The Transformers (later retitled as Transformers) is a comic book line by IDW Publishing based upon Hasbro's Transformers characters and toy line, featuring many writers and artists across multiple series. It is notable for being the longest continuously running Transformers continuity to date, beginning in October 2005 with The Transformers: Infiltration and ending in November 2018, after the six-issue Unicron event comic. The following year, it would be rebooted and succeeded by a new comic book series on 2019.

IDW lost the license rights by the end of 2022.

Publication history

First era
Dreamwave Productions shut down on January 4, 2005, and announced they would cease publication of all their comics, leaving Transformers: Generation One and its prequel series, Transformers: The War Within incomplete. Chris Ryall, editor-in-chief of IDW Publishing, leaped at the chance to bid on the property. On May 19, 2005, Hasbro announced they had awarded the licensing rights to IDW Publishing, with plans for an issue #0 in October 2005 and an ongoing title entitled The Transformers: Infiltration to begin in January 2006. Beforehand, Ryall met up with long-time writer Simon Furman. Furman aimed for a contemporary version of the Generation 1 incarnation to appeal to new and old fans alike. They both cited a focus on the "Robots in Disguise" element of the characters, aiming to bring back their "myth and majesty". Overall, Furman described it as, "This was, at last (after 20-plus years) MY take on Transformers." Furman also aimed for a real time approach, using maps to help guide his stories. Infiltrations issue #0 sold 100,000 copies in pre-orders, a record for the company. Furman focused the story on Autobot medic Ratchet and broke new ground for G1-based storylines by excluding the Ark crash storyline and having them only just recently arrived deliberately, to give proper intent to the Transformers being on Earth, thus separating the fictional universe from the Beast Wars one. E. J. Su was hired as the artist, and was given free rein to re-design characters slightly.
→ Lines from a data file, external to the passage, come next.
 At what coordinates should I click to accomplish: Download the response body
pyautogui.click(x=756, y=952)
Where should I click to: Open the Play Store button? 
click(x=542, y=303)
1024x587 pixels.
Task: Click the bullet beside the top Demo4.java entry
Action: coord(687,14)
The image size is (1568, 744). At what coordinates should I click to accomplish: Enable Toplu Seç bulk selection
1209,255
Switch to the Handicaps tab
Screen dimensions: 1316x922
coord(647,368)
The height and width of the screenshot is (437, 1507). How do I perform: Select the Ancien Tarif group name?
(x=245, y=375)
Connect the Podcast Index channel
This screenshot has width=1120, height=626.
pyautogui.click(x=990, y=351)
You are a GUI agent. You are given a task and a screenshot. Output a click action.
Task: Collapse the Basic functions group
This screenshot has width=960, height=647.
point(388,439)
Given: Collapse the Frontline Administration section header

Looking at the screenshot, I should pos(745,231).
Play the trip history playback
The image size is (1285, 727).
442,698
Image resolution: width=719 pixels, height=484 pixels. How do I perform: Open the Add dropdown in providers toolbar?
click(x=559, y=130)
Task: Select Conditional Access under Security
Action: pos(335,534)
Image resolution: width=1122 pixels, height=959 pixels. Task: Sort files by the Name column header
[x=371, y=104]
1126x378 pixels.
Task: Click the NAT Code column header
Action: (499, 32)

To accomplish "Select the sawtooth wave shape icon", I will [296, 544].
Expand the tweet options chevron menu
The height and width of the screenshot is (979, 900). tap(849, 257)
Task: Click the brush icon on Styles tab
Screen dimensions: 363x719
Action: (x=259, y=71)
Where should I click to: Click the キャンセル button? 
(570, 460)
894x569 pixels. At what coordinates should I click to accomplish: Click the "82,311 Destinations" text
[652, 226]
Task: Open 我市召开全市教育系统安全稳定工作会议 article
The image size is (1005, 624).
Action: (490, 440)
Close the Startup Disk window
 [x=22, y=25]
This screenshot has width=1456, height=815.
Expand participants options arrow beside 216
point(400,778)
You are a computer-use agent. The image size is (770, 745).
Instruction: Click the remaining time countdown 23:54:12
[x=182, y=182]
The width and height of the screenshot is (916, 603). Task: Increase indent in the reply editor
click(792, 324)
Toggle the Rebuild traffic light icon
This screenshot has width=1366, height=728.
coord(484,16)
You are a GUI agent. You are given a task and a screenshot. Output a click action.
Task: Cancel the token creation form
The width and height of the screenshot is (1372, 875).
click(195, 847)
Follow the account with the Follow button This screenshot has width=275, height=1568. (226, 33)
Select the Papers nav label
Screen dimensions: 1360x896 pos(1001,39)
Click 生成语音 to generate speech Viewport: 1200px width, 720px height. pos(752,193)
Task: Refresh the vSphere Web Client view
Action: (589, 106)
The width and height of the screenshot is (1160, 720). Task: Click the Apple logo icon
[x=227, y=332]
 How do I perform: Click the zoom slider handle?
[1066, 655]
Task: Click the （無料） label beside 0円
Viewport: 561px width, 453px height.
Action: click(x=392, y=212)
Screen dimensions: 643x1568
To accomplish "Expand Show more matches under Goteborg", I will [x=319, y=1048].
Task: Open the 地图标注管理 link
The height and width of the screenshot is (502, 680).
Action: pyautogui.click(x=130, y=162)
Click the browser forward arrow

Infiltration received mixed reviews. Furman's decision to put leaders Optimus Prime and Megatron on the sidelines divided fans, as did the slow pace and the use of human characters. Furman and Ryall responded positively, promising to make both fans and critics happy after reading various message board comments. The Transformers: Stormbringer followed in July, set around the same time frame as Infiltration, and had art by Don Figueroa. The four issue tale was intended to be a weekly event, but Diamond Comic Distributors' resistance meant it became monthly. Furman had planned to visit Cybertron later on, but the fans demanded a human-less story, and Stormbringer was written. Most importantly, the story revealed Cybertron to be dead, giving the saga a darker feel and explaining the status quo of Autobots and Decepticons spread out and fighting pocket wars. Furman intentionally wanted a larger scale and "took Cybertron out of the equation" to shape the overall arc. The story also allowed him to reinvent Thunderwing and the Pretenders, which he felt was one of the sillier concepts.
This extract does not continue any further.